Philosopher wins -- and donates -- Eureka ethics prize

August 19, 2008

University of Adelaide philosopher Professor Garrett Cullity has won the 2008 Eureka Prize for Ethics Research - and, in keeping with the message behind the book that earned him the award, he says he will donate the $10,000 prize money to aid agencies.

Announced at an awards ceremony in Sydney, the prize is part of the Australian Museum Eureka Prizes, the "Oscars of Australian science".

Sponsored by the Australian Catholic University, the Eureka Prize for Ethics Research recognizes excellence and originality in ethics that is directly applicable to our lives.

Professor Cullity's book, "The Moral Demands of Affluence", examines what has been called "the great moral challenge of our time" - whether and to what extent well-to-do individuals are obliged to help the vast numbers of poor people around the world. The book arrives at a novel conclusion that is both demanding and moderate.

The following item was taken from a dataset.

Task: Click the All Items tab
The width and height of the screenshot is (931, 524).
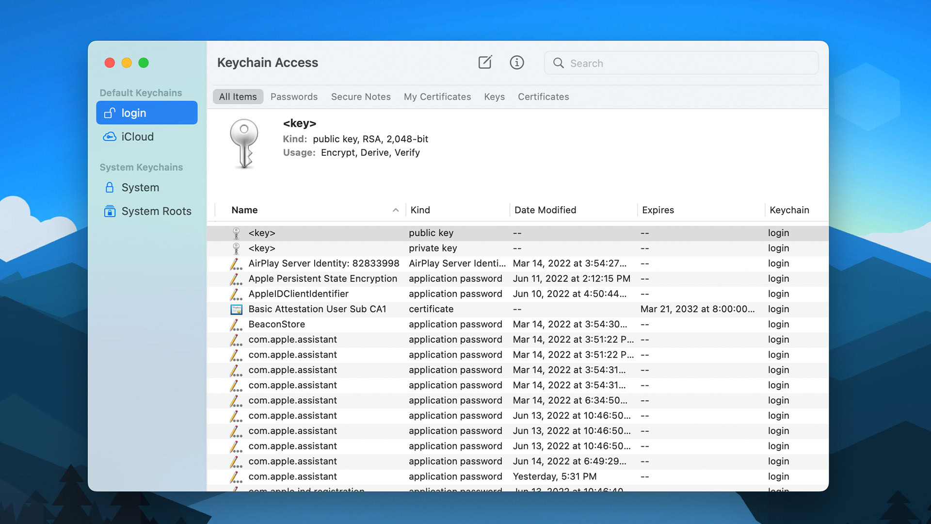Action: coord(239,97)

In his book, Professor Cullity argues that a life well lived should be the goal of every human, rich and poor. He says that it is not morally wrong to live a life of rich personal fulfillment. Nevertheless, helping others is also part of being human, and those who have affluent lives should acknowledge this and find a way to help others within their own financial means.

In other words: "It's okay to have a life - and to help someone else to have one too".

"We shouldn't be apologetic about leading good lives of our own. Since the point of helping other people is to enable them to have a fulfilling life, it can't be wrong for you to have a fulfilling life of your own," Professor Cullity says.

"Having said that, the conclusion I argue for is a more demanding one than most of us manage to live up to. It looks at the difference between what really makes a life better and the sorts of luxuries we might spend money and time on.

"Can we seriously put our hands on our hearts and say: 'My life has been made better for having spent this money on myself?' There's a point at which it becomes pretty difficult to defend spending resources on yourself, rather than making a monetary sacrifice - such as to an aid agency - that won't leave you any worse off in the long term but will help other people very significantly," he says.

Professor Cullity, who donates approximately 5% of his income to aid agencies, says: "The serious question we've got to ask ourselves is: 'How much worse off would I really be if I put my hand in my pocket and helped other people?' For most of us, the answer is: 'Not significantly, if at all'.

Professor Cullity says it is an honor to win the Eureka prize, but he's not going to keep the cash. "I am going to give the money away. It would be the height of hypocrisy to write a book on this topic and then to pocket a healthy check and spend all of that on myself.

"The award is designed to help draw attention to issues of significant ethical importance, and I'm pleased that it will give people an opportunity to discuss and debate this particular issue more broadly."
-end-
"The Moral Demands of Affluence" is published by Oxford University Press.